L'Ordine dei giornalisti del Lazio ha deciso di aprire un procedimento disciplinare contro un proprio iscritto, l'on. Massimo D'Alema, «per le frasi offensive» pronunciate contro il co-direttore de Il Giornale, Alessandro Sallusti, nel corso della puntata della trasmissione Rai “Ballarò” dello scorso 4 maggio.
Senza entrare nel merito, ché al massimo ci potrebbe interessare per i risvolti giudiziari e penali degli argomenti che hanno suscitato l'alterco tra i due giornalisti, dopo addirittura una settimana l'ordine di questa professione si fa sentire. Eppure, non ci sembrava che non avesse possibilità di intervenire più tempestivamente... avrà preso tempo per fare le proprie valutazioni politiche...
Per chi ancora non ha ben inquadrato la funzione degli ordini professionali nel nostro sistema di libertà e lavoro, l'occasione è ghiotta: un giornalista manda a farsi fottere un proprio collega, oltre agli scontati commenti di apprezzamento o meno (dipende dalla parte politica da cui ci si esprime), ci si aspetterebbe, se parte lesa si senta tale, che quest'ultima si rivolga ai giudici per ottenere soddisfazione. Ma non è così. Come nel mondo dei cavalieri a cavallo di un tempo: se un cavaliere manda a farsi fottere uno stalliere, finisce lì, ma se a farsi fottere è stato mandato un altro cavaliere... apriti cielo: la corporazione dei cavalieri interviene a tutela del buon nome dei propri affiliati.
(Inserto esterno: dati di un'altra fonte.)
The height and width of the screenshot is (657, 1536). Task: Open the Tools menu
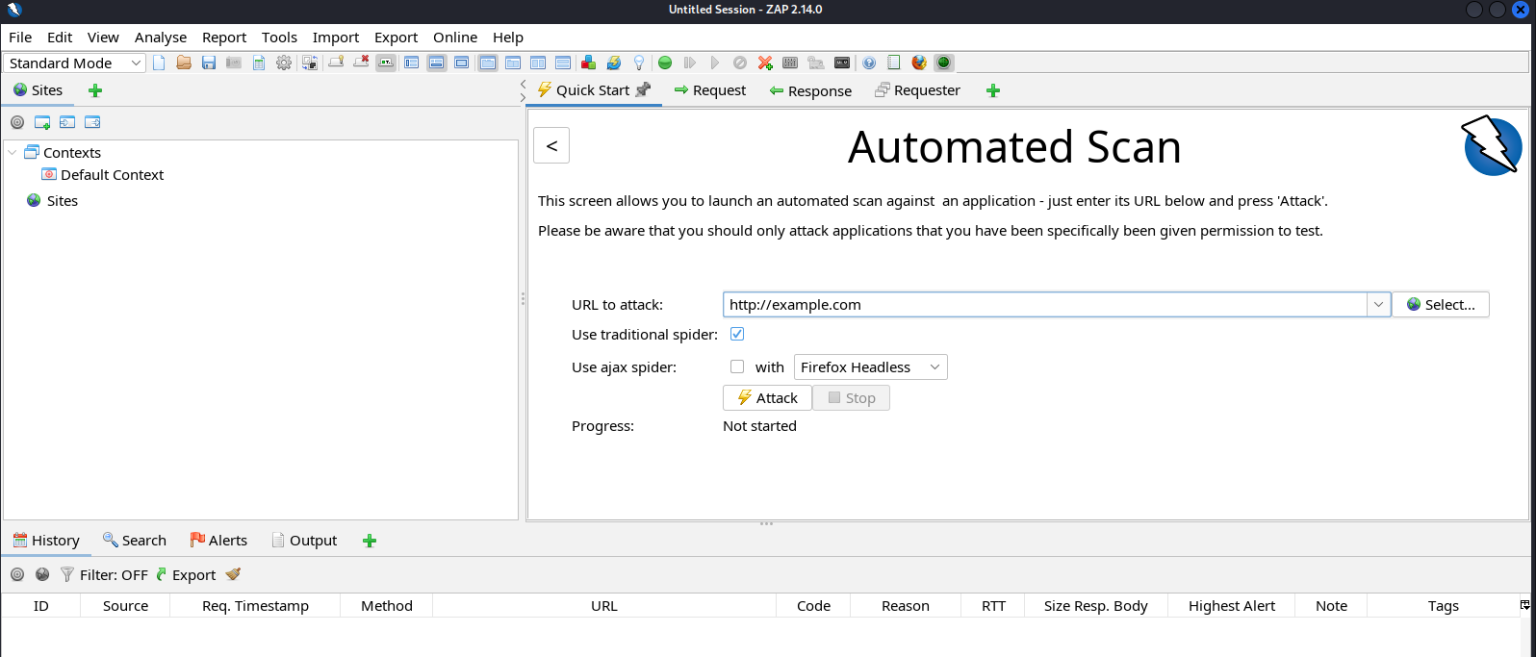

Corporazione di cavalieri che se qualcuno vuole fare il cavaliere, decide chi sì e chi no. Non solo, ma se qualcuno fa il cavaliere per un principe e non è iscritto alla corporazione, al principe gli levano le guarentigie e il cavaliere illegale viene marchiato a fuoco sì che tutti lo possano evitare.
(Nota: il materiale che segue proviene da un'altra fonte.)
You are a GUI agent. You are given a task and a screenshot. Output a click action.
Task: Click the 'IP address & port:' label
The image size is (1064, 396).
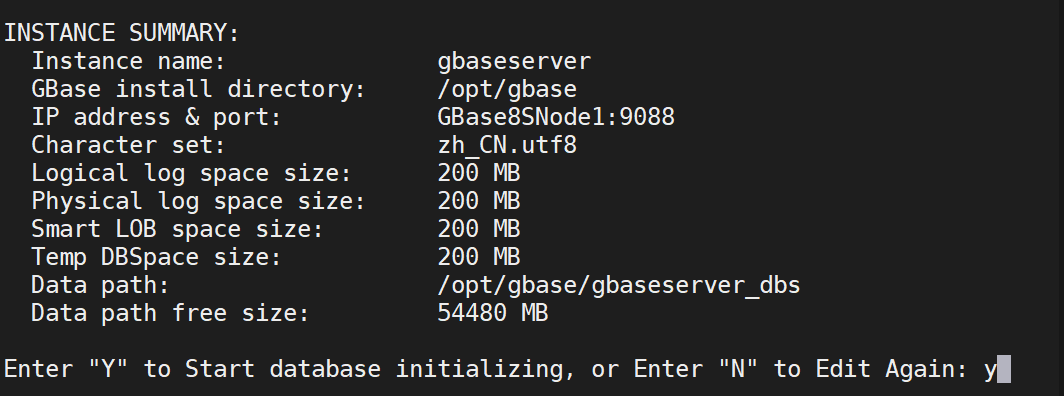pos(156,117)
Quanto sopra è quanto accade con l'Ordine dei giornalisti: decide -in nome della propria legge (quindi non quella uguale per tutti)- cosa sia libertà d'espressione e cosa sia libertà di lavoro.
E questo è quello dei giornalisti. Poi c'è quello degli ingegneri, dei medici, degli avvocati, etc. Grossomodo tutte le cosiddette libere professioni che, di libero, hanno conservato solo il nome.
Proprio come l'abbonamento o canone alla Rai (che è un'imposta obbligatoria): le parole vengono usate indipendentemente dal fatto che abbiano un'accezione contraria al loro significato. Va da sé che il potere politico non nasce dal Parlamento (dove si dovrebbe parlare) ma dalla tv, dove le fiction diventano realtà... Ops!... reality.